# Will the bees get confused SC and LC



## oklabizznessman (Oct 24, 2011)

I sit here and read for days sometimes needing to read some threads two or three times there's so much information. So many questions being answered I always think mine has already been answered but I just overlooked it.. Anyway my question is as follows: While regressing or after achieving small cell does it contradict or hurt to run supers in large cell plastic or foundations. The purpose is not to allow the mite to breed? right? No mites in this area right? Just makes it a little less expensive all at once to shift completely to sc. I'm sure some of you have resolved this. Thanks!


----------



## jmgi (Jan 15, 2009)

My bees build large cell in the honey supers anyway, even bigger than drone cells is not uncommon. But of course I have only used foundationless in all my boxes, brood and honey. John


----------



## Vance G (Jan 6, 2011)

In nature, bees build a whole spectrum of cells for different uses at different times of the year.


----------



## StevenG (Mar 27, 2009)

:lpf: and in our hives, large or small cell, I'll bet you'll find all sorts of cell sizes scattered about, for various purposes/reasons. 
For the extracting supers, just use what you have, and don't worry about it.
Regards,
Steven


----------



## Michael Bush (Aug 2, 2002)

>I sit here and read for days sometimes needing to read some threads two or three times there's so much information. So many questions being answered I always think mine has already been answered but I just overlooked it.. 

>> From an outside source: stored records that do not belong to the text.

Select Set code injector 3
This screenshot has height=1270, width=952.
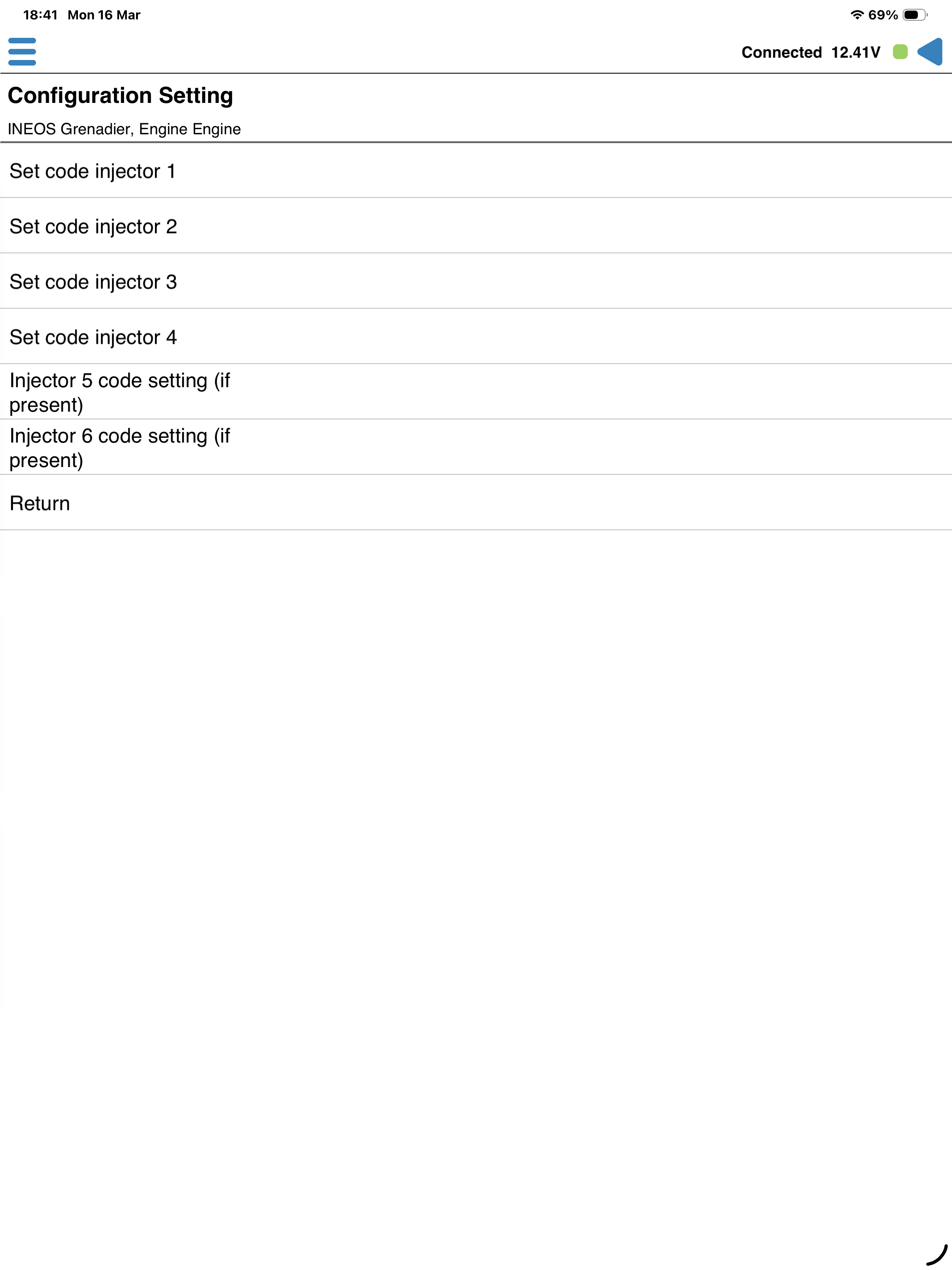point(93,282)
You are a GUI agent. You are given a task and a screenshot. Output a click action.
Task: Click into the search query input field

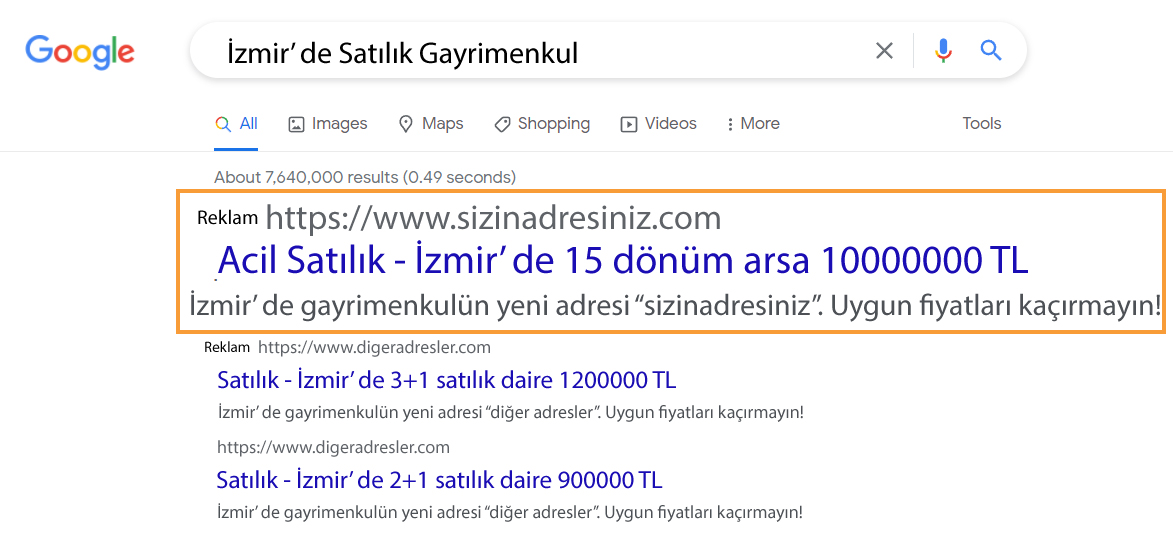click(520, 52)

Yes. This one gets asked about once a month I think... 

>Anyway my question is as follows: While regressing or after achieving small cell does it contradict or hurt to run supers in large cell plastic or foundations. The purpose is not to allow the mite to breed? right? No mites in this area right? Just makes it a little less expensive all at once to shift completely to sc. I'm sure some of you have resolved this. Thanks! 

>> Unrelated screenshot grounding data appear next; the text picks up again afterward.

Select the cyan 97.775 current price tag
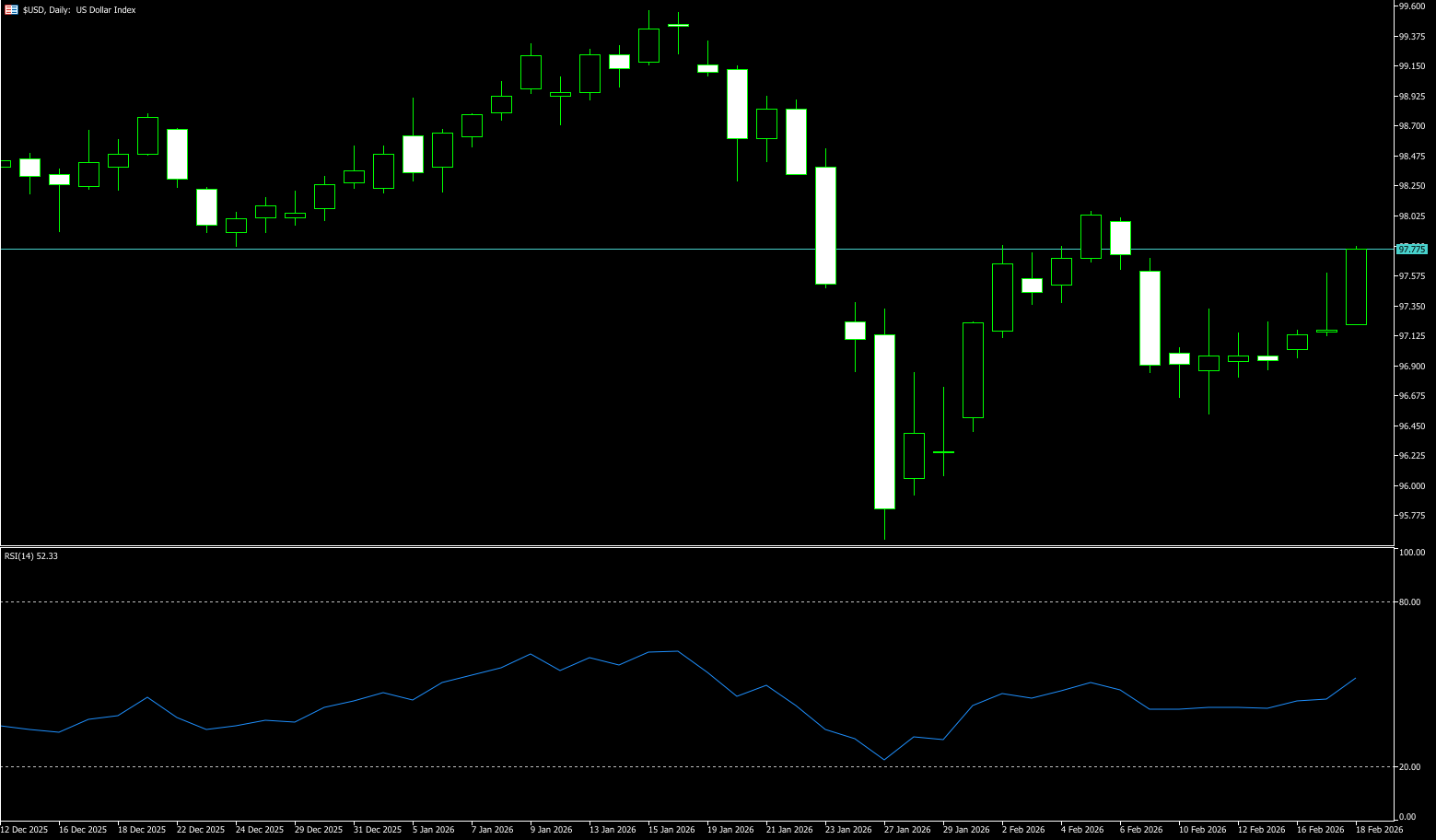The height and width of the screenshot is (840, 1436). coord(1411,249)
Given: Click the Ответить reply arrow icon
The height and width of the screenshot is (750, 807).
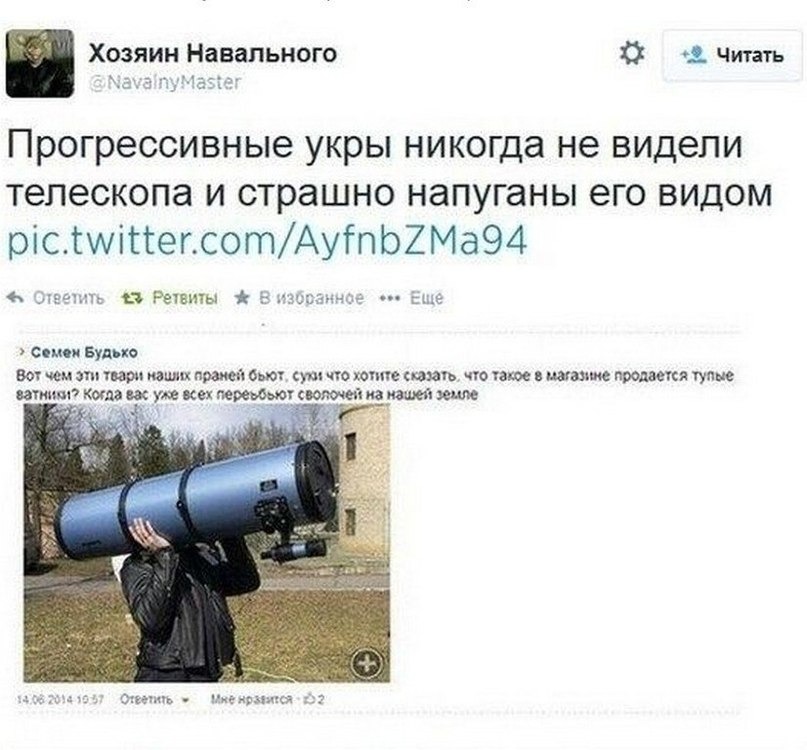Looking at the screenshot, I should point(17,298).
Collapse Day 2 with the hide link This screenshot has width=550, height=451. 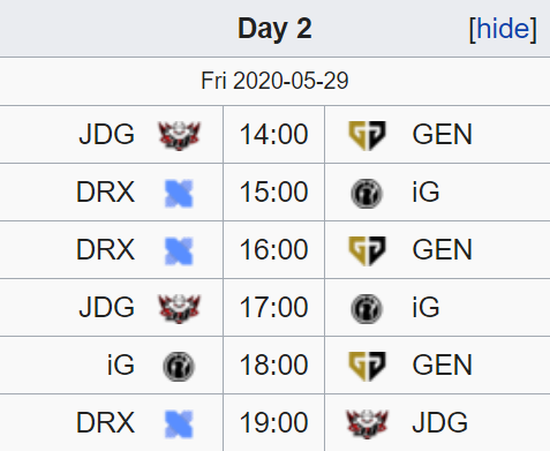coord(503,28)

Assuming you are using an excluder (which I would not) then it probably makes no difference at all what cell size is above the excluder since the queen can't lay in them. 
http://www.bushfarms.com/beesfaqs.htm#excluders

But if you don't use one. If you run an unlimited brood nest, then what happens if the queen moves up there and lays a bunch of brood in the large cells?
http://www.bushfarms.com/beesulbn.htm


----------